─── Record set
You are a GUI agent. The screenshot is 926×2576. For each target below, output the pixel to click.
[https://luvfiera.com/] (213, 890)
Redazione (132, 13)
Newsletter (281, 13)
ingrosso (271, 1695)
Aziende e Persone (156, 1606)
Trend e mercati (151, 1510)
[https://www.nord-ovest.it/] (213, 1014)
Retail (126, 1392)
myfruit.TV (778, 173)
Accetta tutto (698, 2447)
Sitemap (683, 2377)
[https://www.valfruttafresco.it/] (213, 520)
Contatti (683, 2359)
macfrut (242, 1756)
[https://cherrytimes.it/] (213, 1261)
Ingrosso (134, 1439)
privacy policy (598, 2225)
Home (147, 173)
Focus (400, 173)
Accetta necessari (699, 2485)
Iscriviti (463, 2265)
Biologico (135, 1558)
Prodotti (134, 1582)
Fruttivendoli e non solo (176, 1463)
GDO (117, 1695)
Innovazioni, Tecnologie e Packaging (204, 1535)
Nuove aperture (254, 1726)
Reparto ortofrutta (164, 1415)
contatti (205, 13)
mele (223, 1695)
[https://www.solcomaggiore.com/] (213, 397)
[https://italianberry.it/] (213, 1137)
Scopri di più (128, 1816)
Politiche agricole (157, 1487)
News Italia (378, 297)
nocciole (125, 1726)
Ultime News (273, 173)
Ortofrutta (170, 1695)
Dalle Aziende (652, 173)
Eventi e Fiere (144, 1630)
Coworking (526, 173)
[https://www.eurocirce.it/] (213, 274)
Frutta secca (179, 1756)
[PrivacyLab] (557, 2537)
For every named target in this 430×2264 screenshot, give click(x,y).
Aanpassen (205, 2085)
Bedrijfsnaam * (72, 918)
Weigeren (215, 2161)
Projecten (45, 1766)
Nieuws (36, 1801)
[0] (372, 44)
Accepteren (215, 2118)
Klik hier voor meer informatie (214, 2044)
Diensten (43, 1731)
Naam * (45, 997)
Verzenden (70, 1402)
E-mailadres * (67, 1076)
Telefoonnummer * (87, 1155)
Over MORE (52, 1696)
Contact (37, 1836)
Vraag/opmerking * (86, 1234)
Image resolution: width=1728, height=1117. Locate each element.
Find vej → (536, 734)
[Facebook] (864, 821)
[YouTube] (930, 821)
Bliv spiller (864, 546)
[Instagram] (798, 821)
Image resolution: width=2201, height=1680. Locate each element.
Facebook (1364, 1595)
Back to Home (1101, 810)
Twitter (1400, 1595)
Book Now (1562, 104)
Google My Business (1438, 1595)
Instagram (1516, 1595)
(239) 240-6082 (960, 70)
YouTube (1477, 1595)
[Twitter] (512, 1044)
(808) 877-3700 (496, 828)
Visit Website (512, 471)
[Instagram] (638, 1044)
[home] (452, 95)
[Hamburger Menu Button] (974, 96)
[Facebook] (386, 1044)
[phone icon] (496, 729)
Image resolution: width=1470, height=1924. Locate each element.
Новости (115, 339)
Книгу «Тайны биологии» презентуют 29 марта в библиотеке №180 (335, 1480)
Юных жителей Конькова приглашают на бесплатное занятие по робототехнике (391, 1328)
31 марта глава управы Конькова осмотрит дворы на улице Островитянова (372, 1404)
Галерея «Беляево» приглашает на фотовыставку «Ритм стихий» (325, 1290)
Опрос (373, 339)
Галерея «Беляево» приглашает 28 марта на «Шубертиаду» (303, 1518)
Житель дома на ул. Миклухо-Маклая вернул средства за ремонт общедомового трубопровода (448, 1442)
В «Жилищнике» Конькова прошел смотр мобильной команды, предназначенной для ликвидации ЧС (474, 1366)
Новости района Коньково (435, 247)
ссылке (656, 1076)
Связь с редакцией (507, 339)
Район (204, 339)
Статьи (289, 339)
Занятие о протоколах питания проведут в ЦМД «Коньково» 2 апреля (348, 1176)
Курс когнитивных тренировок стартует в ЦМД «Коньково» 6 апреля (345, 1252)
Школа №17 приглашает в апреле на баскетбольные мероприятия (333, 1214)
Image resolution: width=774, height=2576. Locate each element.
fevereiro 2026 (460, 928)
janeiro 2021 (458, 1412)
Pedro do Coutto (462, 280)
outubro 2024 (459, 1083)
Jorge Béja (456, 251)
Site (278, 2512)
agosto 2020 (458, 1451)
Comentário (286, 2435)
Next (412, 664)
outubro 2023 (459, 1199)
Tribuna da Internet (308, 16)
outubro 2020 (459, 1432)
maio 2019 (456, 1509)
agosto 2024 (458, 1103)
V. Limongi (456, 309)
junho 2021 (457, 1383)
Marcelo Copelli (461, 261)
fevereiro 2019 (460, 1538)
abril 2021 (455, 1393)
──────
Take the line above containing "Comentário (286, 2435)", the line containing "fevereiro 2019 (460, 1538)", and all lines in between, and copy them exactly without anything else.

Comentário (286, 2435)
Next (412, 664)
outubro 2023 (459, 1199)
Tribuna da Internet (308, 16)
outubro 2020 (459, 1432)
maio 2019 (456, 1509)
agosto 2024 (458, 1103)
V. Limongi (456, 309)
junho 2021 (457, 1383)
Marcelo Copelli (461, 261)
fevereiro 2019 (460, 1538)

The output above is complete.